| Consignes |
1. Reprenez le passage du texte sur l’upskirting commençant par « Si Alfred Binet » et allant jusqu’à « 1950 au Japon. », en substituant « la décennie 1950 » à « les années 1950 ».
2. Poursuivez, s’il vous plaît, le texte sur l’upskirting à partir de sa dernière phrase.

| Texte fourni |
================
Ce n’est pas parce que je porte une jupe que je suis consentante pour que l’on regarde dessous !
– une victime

Dans les pratiques d’upskirting, la psychanalyse considère que deux types de fétiches peuvent être rattachés aux pièces de lingerie que les agresseurs photographient sous la jupe des femmes.

Le fétichiste peut tout d’abord rechercher la capture d’images de bas et porte-jarretelles. Puissant symbole de féminité érigé en attribut érotique, l’objet fétiche peut aussi bien se décliner en guêpière qu’en serre-taille. Sa particularité est qu’il s’agrafe au niveau des reins et que les bas y sont fixés par des attaches. Boutons, clips, boucles représentent autant de systèmes contraignants sur le corps de la femme qui sont caractéristiques des « fétiches attachants ».

Le fétichiste peut également rechercher dans les photos subtilisées sous les jupes, le sous-vêtement féminin, qui ajusté, couvre les fesses et le pubis. Est ainsi expliqué que la culotte opère une fonction de voile qui permet aux hommes de ne pas voir dans le sexe féminin l’image de l’ablation de leur propre appareil génital. Ces sous-vêtements sont alors considérés comme des « fétiches enveloppants ».

Que l’on adhère ou pas à ce postulat psychanalytique, il est à noter que le fétichisme est intimement lié à la notion de souvenir qui ravive une fixation du désir sexuel au contact ou à la vue d’une partie du corps ou d’un objet, etc.

Si Alfred Binet et Richard von Krafft-Ebing ont été les premiers – en 1886 – à poser le caractère fondateur du fétichisme sexuel dans la littérature scientifique, une pratique proche de l’upskirting que nous connaissons aujourd’hui s’est popularisée culturellement dès les années 1950 au Japon.

En effet, un fétichisme de la petite culotte (« burusera » qui vient des mots « éclore » [buru] et « sailor » [sêrâ] qui est le surnom donné aux uniformes glamour des jeunes lycéennes japonaises) a émergé dans le travail du mangaka Osamu Tezuka (créateur d’Astro, le petit robot) qui a représenté visuellement ces premières pièces de lingerie. Il s’est depuis démocratisé dans de nombreux animes.
================
| Liste fournie |
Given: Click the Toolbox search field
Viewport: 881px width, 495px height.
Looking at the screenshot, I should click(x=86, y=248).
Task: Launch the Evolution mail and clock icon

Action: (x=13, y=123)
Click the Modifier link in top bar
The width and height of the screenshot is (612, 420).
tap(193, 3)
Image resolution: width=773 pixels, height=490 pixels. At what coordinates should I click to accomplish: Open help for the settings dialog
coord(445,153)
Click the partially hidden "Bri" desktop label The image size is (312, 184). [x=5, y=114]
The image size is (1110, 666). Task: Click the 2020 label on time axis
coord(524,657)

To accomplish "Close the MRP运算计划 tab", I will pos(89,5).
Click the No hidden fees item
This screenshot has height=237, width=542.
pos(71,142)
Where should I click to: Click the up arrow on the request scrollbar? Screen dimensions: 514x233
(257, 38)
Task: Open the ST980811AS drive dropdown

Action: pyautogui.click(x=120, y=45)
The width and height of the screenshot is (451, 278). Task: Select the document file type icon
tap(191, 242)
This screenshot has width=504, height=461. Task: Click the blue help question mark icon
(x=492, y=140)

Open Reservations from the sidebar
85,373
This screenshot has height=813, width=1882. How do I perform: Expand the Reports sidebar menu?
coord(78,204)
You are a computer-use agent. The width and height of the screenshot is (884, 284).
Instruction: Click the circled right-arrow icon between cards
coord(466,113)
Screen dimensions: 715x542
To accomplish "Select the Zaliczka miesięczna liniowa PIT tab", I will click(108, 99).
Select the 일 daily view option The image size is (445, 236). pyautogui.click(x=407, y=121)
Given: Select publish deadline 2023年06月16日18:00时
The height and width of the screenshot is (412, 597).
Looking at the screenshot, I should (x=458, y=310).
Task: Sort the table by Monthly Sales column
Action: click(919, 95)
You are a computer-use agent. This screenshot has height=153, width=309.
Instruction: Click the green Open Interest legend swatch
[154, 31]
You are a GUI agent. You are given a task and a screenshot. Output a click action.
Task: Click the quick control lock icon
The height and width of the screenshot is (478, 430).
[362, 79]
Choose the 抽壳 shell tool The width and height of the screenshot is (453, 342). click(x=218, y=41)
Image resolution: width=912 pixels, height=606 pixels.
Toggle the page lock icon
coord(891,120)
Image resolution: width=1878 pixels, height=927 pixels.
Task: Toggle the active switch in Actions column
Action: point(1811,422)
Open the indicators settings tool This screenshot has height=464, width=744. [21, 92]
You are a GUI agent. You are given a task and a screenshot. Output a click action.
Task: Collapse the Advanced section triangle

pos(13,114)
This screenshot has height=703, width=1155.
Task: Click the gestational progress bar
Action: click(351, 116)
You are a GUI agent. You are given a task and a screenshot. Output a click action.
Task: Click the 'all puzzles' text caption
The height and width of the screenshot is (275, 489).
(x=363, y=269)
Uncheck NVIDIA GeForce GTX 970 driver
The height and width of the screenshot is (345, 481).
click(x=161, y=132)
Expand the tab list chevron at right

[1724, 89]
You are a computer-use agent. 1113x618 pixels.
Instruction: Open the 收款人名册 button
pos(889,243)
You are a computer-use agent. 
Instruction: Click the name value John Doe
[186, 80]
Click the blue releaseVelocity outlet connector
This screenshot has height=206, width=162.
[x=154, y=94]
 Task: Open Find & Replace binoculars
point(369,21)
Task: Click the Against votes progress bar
================
| Réponses successives |
1.
Si Alfred Binet et Richard von Krafft-Ebing ont été les premiers – en 1886 – à poser le caractère fondateur du fétichisme sexuel dans la littérature scientifique, une pratique proche de l’upskirting que nous connaissons aujourd’hui s’est popularisée culturellement dès la décennie 1950 au Japon.

2.
Aujourd’hui la pratique du « panchira », néologisme japonais issu des mots « culotte » (pantsu) et « apercevoir » (chirari to miru), consiste notamment à regarder la culotte sous la jupe. Celle du « kagaseya » vise à sentir la culotte portée par le modèle. « Namasera » est le fait d’enlever la culotte portée directement devant le client et de la lui remettre en main propre.

Photographe censuré du dessous d'une jupe d'une femme.
Capture d’écran d’une victime.

La qualification de l’upskirting a longtemps posé un problème juridique en France. En effet, sans contact entre l’auteur des faits et la victime, l’agression sexuelle ne pouvait être retenue, ni celle d’atteinte à la vie privée par captation d’images présentant un caractère sexuel, car les faits se déroulaient généralement dans un espace public (rue, centres commerciaux, etc.).

Aussi l’amendement 135 du 28 juin 2018 du projet de loi renforçant la lutte contre les violences sexuelles et sexistes a prévu l’insertion dans le Code pénal du délit de captation d’image impudique :

  • article 226-3-1 : « constitue une captation d’images impudiques le fait d’user de tout moyen afin d’apercevoir ou tenter d’apercevoir les parties intimes d’une personne que celle-ci, du fait de son habillement ou de sa présence dans un lieu clos, a caché à la vue des tiers, lorsqu’il est commis à l’insu ou sans le consentement de la personne ».

« La captation d’image impudique est punie d’un an d’emprisonnement et 15 000 euros d’amende. Les peines sont portées à deux ans d’emprisonnement et 30 000 euros d’amende en cas de circonstances aggravantes ».

Quelques références scientifiques :

  • Binet Alfred et Béjin André, Le Fétichisme dans l’amour, Paris, Payot, 2001, 126 pages.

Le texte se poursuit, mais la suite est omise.